作業内容:
• a. 積層フィルムに関する文書によると、柔軟性と機械的強度を兼ね備えた積層フィルムを作るのが容易でないのはなぜか。1~3文で説明せよ。
• b. 積層フィルムに関する文書をもとに、次の問いに答えよ。
(i) 樹脂フィルムはどのような用途に適用されているか。
(ii) 第1層に含まれるポリ乳酸樹脂のD体含有率はどの範囲か。
(iii) 積層体のガラス転移温度はどの範囲か。

文書:
►
本発明は、積層フィルム及び包装材用フィルムに関する。
樹脂フィルムは、耐湿性、耐水性及び耐油性等の諸性能に優れると共に、良好な機械強度を有することから、食品や薬品等の包装材料、ディスプレイ等の保護フィルムなど、種々の用途に広く適用されており、利用価値の高い機能性材料である。
一方で、近年では、プラスチック材料の廃棄量が増大していること、また、プラスチック材料の焼却処理で発生する二酸化炭素による地球温暖化をもたらす懸念がある等の様々な問題が提起されている。このため、地球環境や人体への配慮等の観点から生分解性を有するバイオマスプラスチックが大きく注目されており、例えば、ポリ乳酸等のバイオマスプラスチックと汎用の樹脂とを組み合わせて様々な材料開発が盛んに進められている(例えば、特許文献1を参照)。
特開2004-90522号公報
しかしながら、従来のポリ乳酸等の生分解性樹脂を用いたフィルムは、高い透明性や柔軟性は有しているものの、機械的強度(例えば、引張強さや引裂き強さ)が十分でなかったため、その用途が制限されやすいという問題を有していた。特に、積層フィルムにおいて、柔軟性(風合い)と機械的強度とは互いにトレードオフの関係にあることから、両者を兼ね備える積層フィルムを提供することは決して容易なことではなかった。
本発明は上記に鑑みてなされたものであり、高い透明性及び柔軟性(風合い)を有しつつ、優れた機械的強度を兼ね備える積層フィルム及び該積層フィルムを備える包装材用フィルムを提供することを目的とする。
本発明者らは、上記目的を達成すべく鋭意研究を重ねた結果、特定量のD体を含有するポリ乳酸樹脂を含み、ガラス転移温度が所定の範囲である積層体を用いることにより、上記目的を達成できることを見出し、本発明を完成するに至った。
すなわち、本発明は、例えば、以下の項に記載の主題を包含する。
項1
第1層の片面又は両面に第2層が配置されてなる積層体を備えた積層フィルムであって、
前記第1層は、D体含有率が0.1質量%以上5質量%以下であるポリ乳酸樹脂を含有する層であり、
前記第2層は、D体含有率が0.1質量%以上12質量%未満であるポリ乳酸樹脂を含有する層であり、
前記積層体は、ガラス転移温度が32~49℃であり、
前記積層体は、D体の含有割合が0.1質量%以上5.5質量%以下であり、
前記第2層中の可塑剤の含有割合が7質量%以下である、積層フィルム。
◄
使用できる資料:
►
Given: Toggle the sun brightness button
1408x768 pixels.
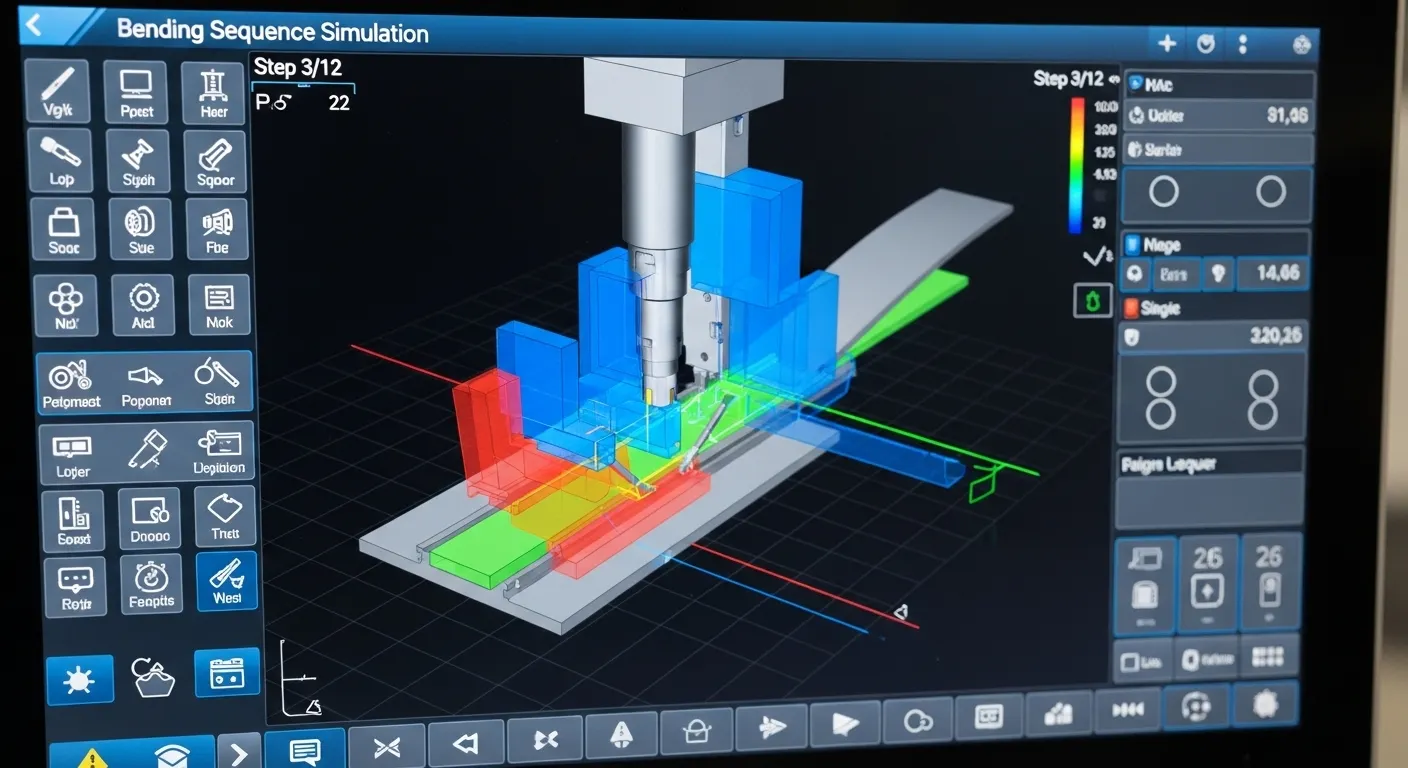Looking at the screenshot, I should [79, 680].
◄
作業ごとの結果:
• a. 積層フィルムでは、柔軟性(風合い)と機械的強度が互いにトレードオフの関係にあるからである。そのため、両方を備えた積層フィルムを提供するのは決して容易ではなかった。

• b.
(i) 食品や薬品等の包装材料、ディスプレイ等の保護フィルムなど
(ii) 0.1質量%以上5質量%以下
(iii) 32~49℃